If you bought an individual or family medical insurance plan in Wisconsin for 2016, did you know that you’ll automatically be re-enrolled in the same (or similar) plan for 2017?* If you like your medical insurance and it fits your needs, this might be the right choice. But what if the cost of your insurance is going up? What if the similar plan isn’t exactly what you want?
Considerations in Choosing a Different Medical Insurance Plan in Wisconsin
Because of the Affordable Care Act (ACA), medical insurance companies must publicly explain any rate increase of 10 percent or more before raising your premium. Rate changes are submitted every year to healthcare.gov. You can find these on the Rate Review Submissions Page. Here, you’ll see what price changes have been approved. You’ll notice that some plans show final rate increases and others actually drop.

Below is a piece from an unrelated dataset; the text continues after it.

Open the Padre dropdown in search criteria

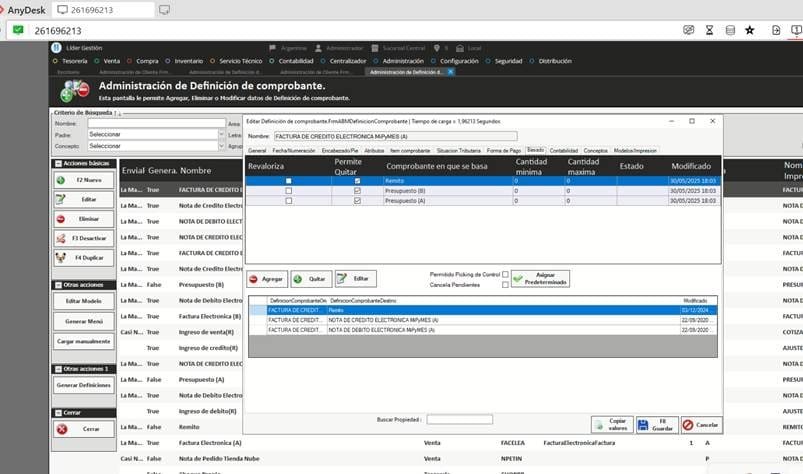[x=220, y=133]

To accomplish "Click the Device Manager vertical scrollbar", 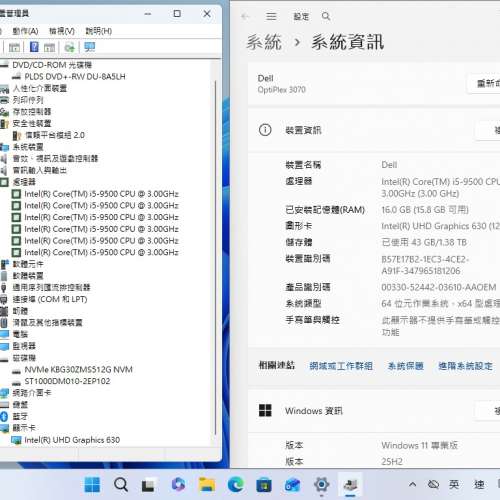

However, the premium cost is only one part of your cost when you buy medical insurance. Out-of-pocket costs are what you pay in addition to the premium. These include copays, coinsurance, deductibles and other goods and services not covered by the medical insurance plan. Many of these costs are regulated by the government. Generally, the higher your premium, the lower your other costs will be. These costs may be reduced if you qualify for subsidies. Then you may be able to get a plan with low premiums and low out-of-pocket costs.
If you don’t qualify for subsidies, it’s even more important that you understand what type of medical insurance fits your needs. Knowing how you use health care can help you figure out what plan is right for you.
- If you’re under 26, find out if you can get on or stay on your parent’s medical insurance plan
- If you’re under 30, check out catastrophic plans
- If you’re over 30 and healthy, check out High Deductible Health Plans paired with a Health Savings Account
- If avoiding changes in your budget is important, explore gold and platinum level plans. Premiums will be higher, but out-of-pocket costs will be lower
Be sure to review the network of any plan you’re considering. Some medical insurance companies use “Narrow Networks”. That means that you may only be able to use 25 percent of the physicians that practice in an area.
Always check the network to make sure you have guaranteed access to the hospitals, doctors and specialists you may need.